Jessica Alba gets comic stroke of 'Good Luck Chuck'

0 Comments | Manila Bulletin, Jan 13, 2008

After making many a man swoon on magazine covers and in films such as "The Fantastic Four" and "Into the Blue," Jessica Alba desperately wanted to make the world laugh.

She finally has her chance in her first big-screen comedy, Columbia Pictures' "Good Luck Chuck."

Alba, 26, plays the accident-prone Cam, who falls for Dane Cook's Chuck, a man with a "lucky" curse: Every woman he beds ends up getting engaged to the next man she meets.

Alba feared her good looks might curse her chances of ever landing a decent comedy. "Knocked Up" was among the comedies for which she unsuccessfully auditioned. "I couldn't get a meeting for anything," she says. "And then I was asked to host the (2006) MTV Movie Awards. I thought, 'I'll get to do comedic skits and use it as an audition for people who don't think I'm able to do comedy.' "

It was that strike of good fortune that introduced her to Cook, who was a presenter. He remembers seeing Alba in the "King Kong" and "Mission: Impossible" spoofs when a light bulb went off. "I called my manager from the third row and said, 'I don't want to meet with anyone else -- I want her to be my co-star,' " Cook recalls. "She's hilarious. We were really struggling to find someone who is really funny, but at the same time is attractive and owns her sexuality. That's a very difficult combination to find."

"All the character actresses are forced to fit into a certain ideal," acknowledges Alba. "Maybe it's all the reality shows and makeover shows that make everyone look the same.

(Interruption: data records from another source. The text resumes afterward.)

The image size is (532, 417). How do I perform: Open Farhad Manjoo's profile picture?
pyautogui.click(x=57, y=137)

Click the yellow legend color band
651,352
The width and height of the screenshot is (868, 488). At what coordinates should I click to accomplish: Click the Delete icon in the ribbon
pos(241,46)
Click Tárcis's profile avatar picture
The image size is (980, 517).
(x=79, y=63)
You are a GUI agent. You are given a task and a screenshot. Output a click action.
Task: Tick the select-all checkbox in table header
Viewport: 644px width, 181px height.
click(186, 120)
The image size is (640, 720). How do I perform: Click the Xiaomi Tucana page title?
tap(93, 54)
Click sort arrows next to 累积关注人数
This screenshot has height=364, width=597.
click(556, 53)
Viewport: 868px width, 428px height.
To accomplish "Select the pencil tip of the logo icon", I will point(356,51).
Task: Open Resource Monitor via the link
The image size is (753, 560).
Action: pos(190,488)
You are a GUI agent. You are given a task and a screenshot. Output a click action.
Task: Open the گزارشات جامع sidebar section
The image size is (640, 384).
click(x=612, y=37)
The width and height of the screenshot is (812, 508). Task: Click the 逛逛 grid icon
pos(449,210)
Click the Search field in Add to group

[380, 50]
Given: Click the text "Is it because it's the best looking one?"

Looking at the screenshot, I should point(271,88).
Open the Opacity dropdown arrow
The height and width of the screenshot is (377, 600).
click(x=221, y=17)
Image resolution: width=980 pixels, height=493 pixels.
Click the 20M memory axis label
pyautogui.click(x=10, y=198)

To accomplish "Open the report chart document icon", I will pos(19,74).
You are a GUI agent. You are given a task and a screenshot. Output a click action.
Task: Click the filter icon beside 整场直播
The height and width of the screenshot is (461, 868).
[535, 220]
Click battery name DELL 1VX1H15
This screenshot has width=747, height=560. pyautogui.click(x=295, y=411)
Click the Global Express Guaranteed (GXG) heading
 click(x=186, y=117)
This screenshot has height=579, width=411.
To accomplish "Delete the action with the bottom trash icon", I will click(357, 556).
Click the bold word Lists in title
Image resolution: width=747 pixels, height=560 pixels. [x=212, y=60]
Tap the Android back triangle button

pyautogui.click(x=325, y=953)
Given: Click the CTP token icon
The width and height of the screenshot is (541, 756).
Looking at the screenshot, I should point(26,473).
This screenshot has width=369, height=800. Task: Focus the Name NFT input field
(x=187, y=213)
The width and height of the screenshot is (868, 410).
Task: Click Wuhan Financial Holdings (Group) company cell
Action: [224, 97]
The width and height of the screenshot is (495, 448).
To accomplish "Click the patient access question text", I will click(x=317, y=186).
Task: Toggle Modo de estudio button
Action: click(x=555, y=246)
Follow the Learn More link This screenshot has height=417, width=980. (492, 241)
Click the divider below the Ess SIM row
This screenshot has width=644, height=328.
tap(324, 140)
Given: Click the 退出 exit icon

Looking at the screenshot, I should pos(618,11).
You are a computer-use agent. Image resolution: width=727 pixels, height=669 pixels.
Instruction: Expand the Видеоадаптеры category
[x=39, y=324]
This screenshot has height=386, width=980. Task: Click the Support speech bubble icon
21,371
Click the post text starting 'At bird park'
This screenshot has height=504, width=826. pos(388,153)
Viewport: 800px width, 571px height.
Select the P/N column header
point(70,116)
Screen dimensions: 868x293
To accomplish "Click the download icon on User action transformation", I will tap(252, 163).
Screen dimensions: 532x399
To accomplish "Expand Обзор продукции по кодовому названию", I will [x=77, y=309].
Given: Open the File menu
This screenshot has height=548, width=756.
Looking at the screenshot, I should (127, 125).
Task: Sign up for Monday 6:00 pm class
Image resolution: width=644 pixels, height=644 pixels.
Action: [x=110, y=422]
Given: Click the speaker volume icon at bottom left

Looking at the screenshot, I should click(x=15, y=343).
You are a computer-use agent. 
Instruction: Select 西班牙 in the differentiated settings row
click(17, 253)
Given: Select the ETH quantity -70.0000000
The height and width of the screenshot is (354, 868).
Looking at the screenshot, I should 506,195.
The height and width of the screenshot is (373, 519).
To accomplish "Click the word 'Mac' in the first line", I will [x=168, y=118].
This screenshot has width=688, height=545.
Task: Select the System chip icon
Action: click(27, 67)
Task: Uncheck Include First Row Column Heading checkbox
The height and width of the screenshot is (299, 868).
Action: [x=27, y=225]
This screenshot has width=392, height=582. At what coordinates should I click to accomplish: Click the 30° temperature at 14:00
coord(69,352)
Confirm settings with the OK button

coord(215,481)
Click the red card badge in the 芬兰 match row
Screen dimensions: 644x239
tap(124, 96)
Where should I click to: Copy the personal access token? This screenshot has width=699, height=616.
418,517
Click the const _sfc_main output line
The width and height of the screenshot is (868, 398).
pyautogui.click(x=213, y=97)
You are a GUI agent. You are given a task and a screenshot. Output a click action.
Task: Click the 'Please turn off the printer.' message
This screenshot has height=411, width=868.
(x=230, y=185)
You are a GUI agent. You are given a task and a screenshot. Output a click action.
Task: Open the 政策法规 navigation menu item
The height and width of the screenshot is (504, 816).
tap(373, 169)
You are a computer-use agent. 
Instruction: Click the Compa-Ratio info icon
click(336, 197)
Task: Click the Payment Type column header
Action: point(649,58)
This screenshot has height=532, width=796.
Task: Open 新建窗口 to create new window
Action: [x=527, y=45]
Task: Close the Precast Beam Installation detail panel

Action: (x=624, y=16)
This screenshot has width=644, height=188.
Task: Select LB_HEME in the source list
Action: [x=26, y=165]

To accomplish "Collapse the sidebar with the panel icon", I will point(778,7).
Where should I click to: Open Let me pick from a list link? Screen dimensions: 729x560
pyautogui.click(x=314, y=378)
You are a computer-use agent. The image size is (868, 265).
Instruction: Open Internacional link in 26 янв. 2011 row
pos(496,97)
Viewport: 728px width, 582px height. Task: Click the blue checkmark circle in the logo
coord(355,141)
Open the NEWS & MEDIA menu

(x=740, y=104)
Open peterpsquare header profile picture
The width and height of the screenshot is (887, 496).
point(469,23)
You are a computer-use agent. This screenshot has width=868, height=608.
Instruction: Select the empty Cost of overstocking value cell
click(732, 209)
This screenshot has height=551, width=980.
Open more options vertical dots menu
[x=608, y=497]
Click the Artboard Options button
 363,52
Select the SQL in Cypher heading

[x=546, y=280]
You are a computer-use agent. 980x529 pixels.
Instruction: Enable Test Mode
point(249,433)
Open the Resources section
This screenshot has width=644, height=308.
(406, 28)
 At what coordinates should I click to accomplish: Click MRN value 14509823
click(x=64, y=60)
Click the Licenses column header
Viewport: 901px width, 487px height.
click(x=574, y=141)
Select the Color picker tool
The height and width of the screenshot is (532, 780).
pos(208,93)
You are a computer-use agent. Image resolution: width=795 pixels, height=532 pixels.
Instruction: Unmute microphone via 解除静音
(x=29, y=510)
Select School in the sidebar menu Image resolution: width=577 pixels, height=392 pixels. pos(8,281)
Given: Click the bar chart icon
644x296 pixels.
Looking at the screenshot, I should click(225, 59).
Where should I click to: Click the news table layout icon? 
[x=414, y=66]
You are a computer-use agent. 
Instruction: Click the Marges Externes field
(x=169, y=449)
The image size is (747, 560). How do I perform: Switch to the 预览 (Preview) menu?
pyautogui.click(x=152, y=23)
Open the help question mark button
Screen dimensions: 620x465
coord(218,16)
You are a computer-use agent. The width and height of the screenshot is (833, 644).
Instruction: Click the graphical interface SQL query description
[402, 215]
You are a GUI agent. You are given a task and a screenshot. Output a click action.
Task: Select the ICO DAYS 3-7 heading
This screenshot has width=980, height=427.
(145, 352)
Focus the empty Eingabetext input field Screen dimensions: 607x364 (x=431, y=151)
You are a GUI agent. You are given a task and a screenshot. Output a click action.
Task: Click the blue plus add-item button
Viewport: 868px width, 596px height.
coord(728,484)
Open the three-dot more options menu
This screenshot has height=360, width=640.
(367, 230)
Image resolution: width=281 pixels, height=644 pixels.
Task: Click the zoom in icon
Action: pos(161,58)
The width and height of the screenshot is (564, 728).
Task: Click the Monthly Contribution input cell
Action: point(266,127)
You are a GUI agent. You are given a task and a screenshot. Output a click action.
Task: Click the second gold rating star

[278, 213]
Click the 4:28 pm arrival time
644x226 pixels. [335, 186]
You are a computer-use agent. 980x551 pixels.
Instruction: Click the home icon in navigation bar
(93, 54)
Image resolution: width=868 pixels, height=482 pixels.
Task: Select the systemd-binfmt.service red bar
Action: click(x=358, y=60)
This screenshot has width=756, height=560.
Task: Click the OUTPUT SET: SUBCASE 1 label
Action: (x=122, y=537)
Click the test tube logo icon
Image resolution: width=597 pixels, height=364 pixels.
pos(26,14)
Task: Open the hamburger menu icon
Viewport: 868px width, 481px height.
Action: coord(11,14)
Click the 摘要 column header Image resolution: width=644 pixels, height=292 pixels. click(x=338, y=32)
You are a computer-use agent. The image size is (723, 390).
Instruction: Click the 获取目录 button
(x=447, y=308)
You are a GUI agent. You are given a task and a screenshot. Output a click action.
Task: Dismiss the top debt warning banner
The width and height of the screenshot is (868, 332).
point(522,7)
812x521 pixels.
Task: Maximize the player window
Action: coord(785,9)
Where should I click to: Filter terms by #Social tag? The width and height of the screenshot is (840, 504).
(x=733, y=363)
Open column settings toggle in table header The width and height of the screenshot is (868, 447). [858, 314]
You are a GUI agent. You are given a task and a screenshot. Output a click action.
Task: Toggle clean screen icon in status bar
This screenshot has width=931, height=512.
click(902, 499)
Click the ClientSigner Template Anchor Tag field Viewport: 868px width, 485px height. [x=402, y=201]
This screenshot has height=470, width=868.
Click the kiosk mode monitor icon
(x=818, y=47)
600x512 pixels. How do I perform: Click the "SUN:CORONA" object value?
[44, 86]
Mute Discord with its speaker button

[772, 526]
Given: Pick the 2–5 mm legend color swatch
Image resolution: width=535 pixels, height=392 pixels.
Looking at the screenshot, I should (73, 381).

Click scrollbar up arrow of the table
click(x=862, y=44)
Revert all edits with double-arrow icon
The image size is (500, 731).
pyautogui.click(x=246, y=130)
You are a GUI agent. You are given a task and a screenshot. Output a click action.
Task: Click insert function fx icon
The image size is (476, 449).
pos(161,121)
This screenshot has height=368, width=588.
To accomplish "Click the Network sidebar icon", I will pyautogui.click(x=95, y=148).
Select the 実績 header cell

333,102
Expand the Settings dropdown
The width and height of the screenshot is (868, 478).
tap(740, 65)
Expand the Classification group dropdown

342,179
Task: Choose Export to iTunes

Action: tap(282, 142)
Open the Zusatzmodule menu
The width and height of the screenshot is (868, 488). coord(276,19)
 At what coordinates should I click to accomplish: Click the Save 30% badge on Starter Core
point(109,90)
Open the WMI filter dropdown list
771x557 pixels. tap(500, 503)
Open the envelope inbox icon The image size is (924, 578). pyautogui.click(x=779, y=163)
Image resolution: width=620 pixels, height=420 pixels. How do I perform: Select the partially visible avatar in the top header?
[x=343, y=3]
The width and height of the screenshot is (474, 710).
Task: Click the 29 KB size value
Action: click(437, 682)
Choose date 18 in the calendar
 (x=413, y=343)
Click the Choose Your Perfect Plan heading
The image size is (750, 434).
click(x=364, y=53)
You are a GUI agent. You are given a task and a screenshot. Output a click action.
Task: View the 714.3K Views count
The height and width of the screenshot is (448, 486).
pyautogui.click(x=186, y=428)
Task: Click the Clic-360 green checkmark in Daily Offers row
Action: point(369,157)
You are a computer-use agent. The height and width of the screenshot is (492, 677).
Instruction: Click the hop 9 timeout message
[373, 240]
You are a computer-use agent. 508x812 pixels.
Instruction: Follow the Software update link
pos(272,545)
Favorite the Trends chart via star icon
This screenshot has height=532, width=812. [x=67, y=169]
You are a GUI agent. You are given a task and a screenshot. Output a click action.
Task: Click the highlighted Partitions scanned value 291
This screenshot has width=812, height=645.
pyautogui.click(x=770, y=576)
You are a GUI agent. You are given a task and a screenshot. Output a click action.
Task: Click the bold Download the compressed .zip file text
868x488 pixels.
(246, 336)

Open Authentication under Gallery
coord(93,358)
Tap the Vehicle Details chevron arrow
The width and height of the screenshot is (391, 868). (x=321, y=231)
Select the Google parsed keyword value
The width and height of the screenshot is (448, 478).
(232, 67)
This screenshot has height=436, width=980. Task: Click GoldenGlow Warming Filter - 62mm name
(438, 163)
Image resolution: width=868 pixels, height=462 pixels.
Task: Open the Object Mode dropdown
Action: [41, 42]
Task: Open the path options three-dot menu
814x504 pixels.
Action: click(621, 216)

Sex sells. You have to be crass but (seducible) if you're a woman."

Finding a good female role in the comedy genre dominated by men felt like an impossible task - until Alba read the "Good Luck Chuck" script. She instantly fell in love with the part of Cam , and she lobbied hard for the role. "Not very many comedies are written as well as this one. And in a lot of them, women are just token characters," she says. " Cam gets to do all the physical comedy. And that was a rare opportunity."

Alba calls Cam "more me than any other role that I've played," and she jumped into the part with unbridled enthusiasm, insisting on performing all of her own pratfalls and stunts. "I'm usually a lot more self-conscious and aware that I have to be somebody else," she says. "But with Cam I got to be as goofy as I really am. I'm not afraid to be an idiot. I really just took the bull by the horns and did it. I even got a few bruises to prove my dedication."

The self-confessed klutz already has won over her "Chuck" co-star. "Anything I threw at her, she threw back," Cook says. "She was ready for anything. Comedy is a gift. You either have it or you don't, and she has what Cameron Diaz and Drew Barrymore have."

Opening soon across the Philippines, "Good Luck Chuck" is distributed by Columbia Pictures, local office of Sony Pictures Releasing International.